### YOUR OBJECTIVE
Begin at the line that has "Given: Open the Nachrichten envelope icon", stop after the line that has "Viewport: 1521px width, 784px", and print exactly those lines from the records below, without any pictures.

### SOURCE DATA

------------------------------------

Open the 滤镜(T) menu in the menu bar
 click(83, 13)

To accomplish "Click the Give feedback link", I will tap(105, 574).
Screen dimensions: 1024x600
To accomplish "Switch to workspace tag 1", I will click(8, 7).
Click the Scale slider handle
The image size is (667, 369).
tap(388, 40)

------------------------------------

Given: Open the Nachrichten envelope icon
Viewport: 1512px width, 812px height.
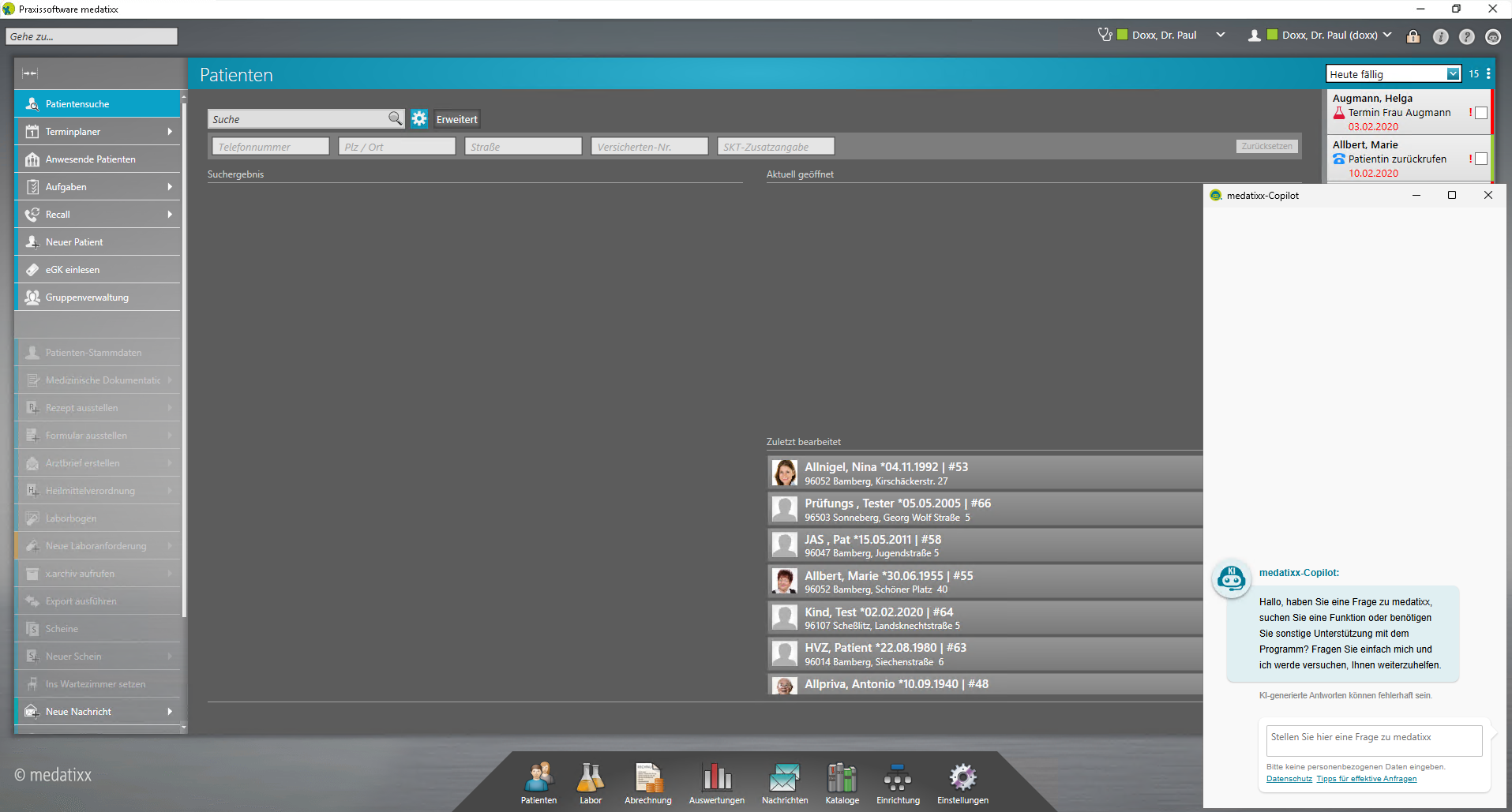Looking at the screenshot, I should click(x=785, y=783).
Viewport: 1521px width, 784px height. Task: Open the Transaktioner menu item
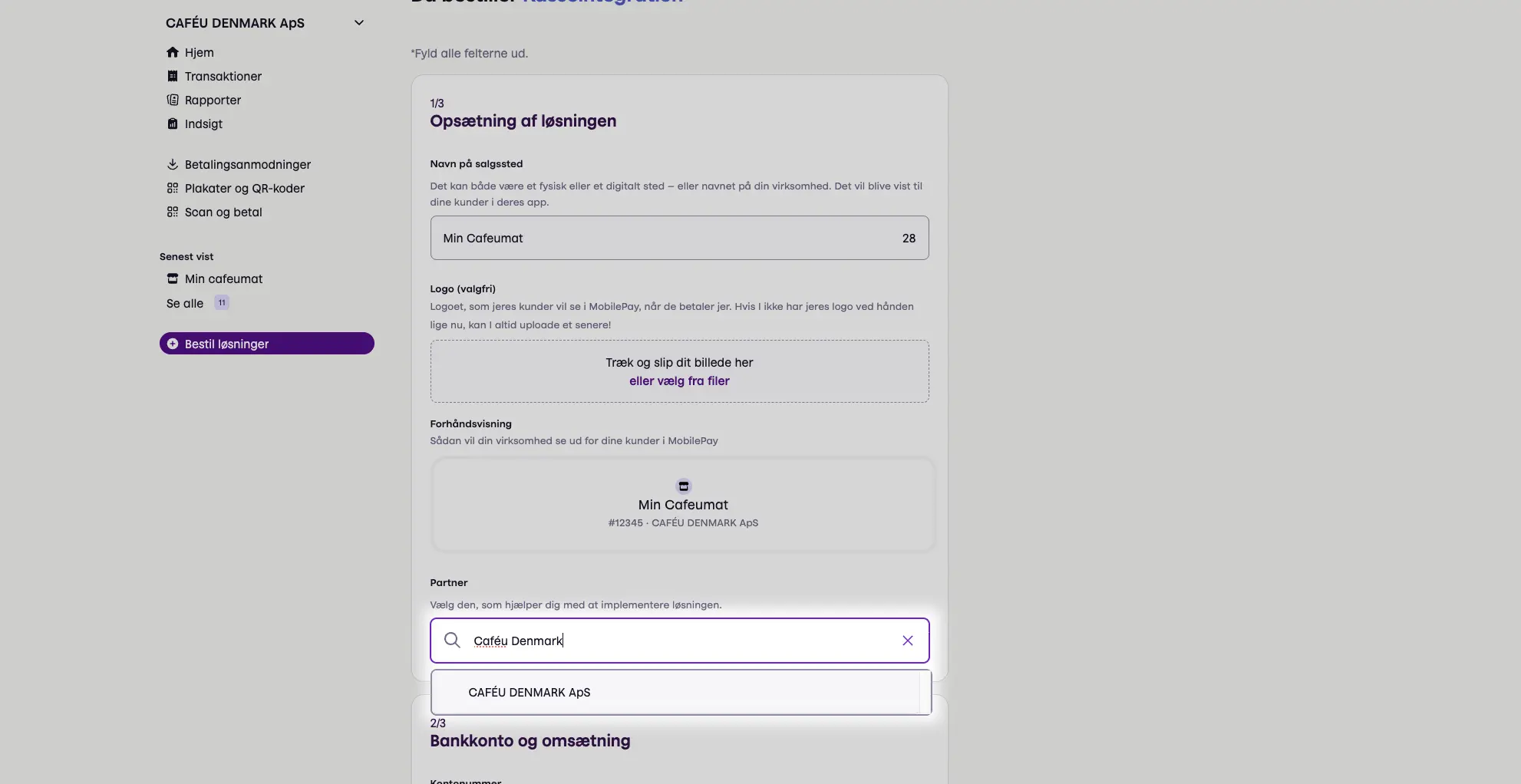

------------------------------------

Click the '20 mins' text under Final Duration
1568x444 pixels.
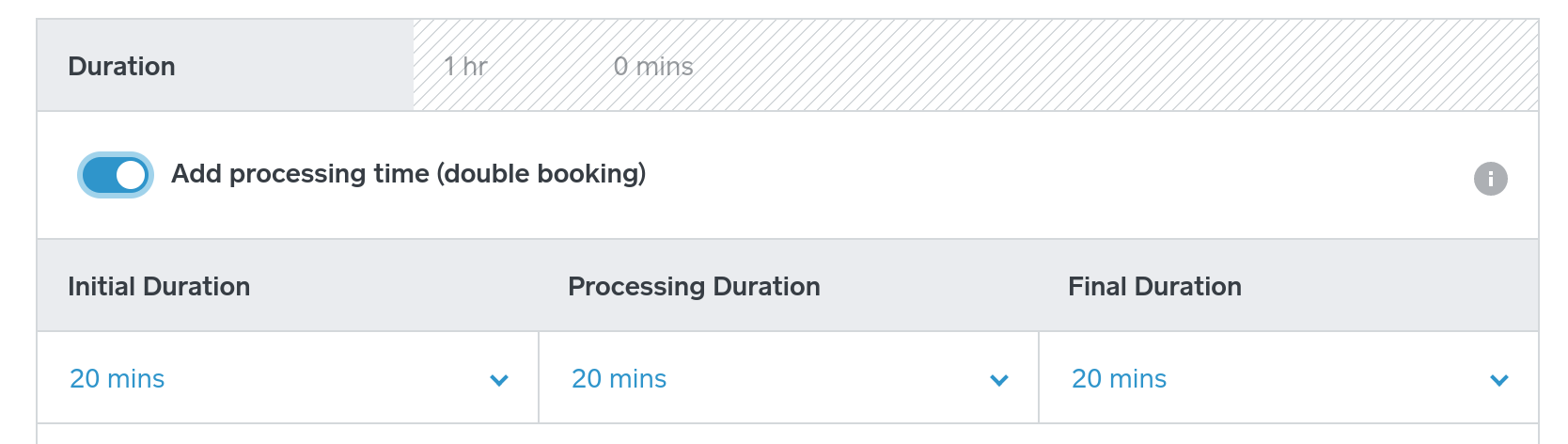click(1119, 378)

------------------------------------

### EXERCISE SOLUTION
Given: Open the Nachrichten envelope icon
Viewport: 1512px width, 812px height.
Looking at the screenshot, I should click(x=785, y=783).
Viewport: 1521px width, 784px height. Task: Open the Transaktioner menu item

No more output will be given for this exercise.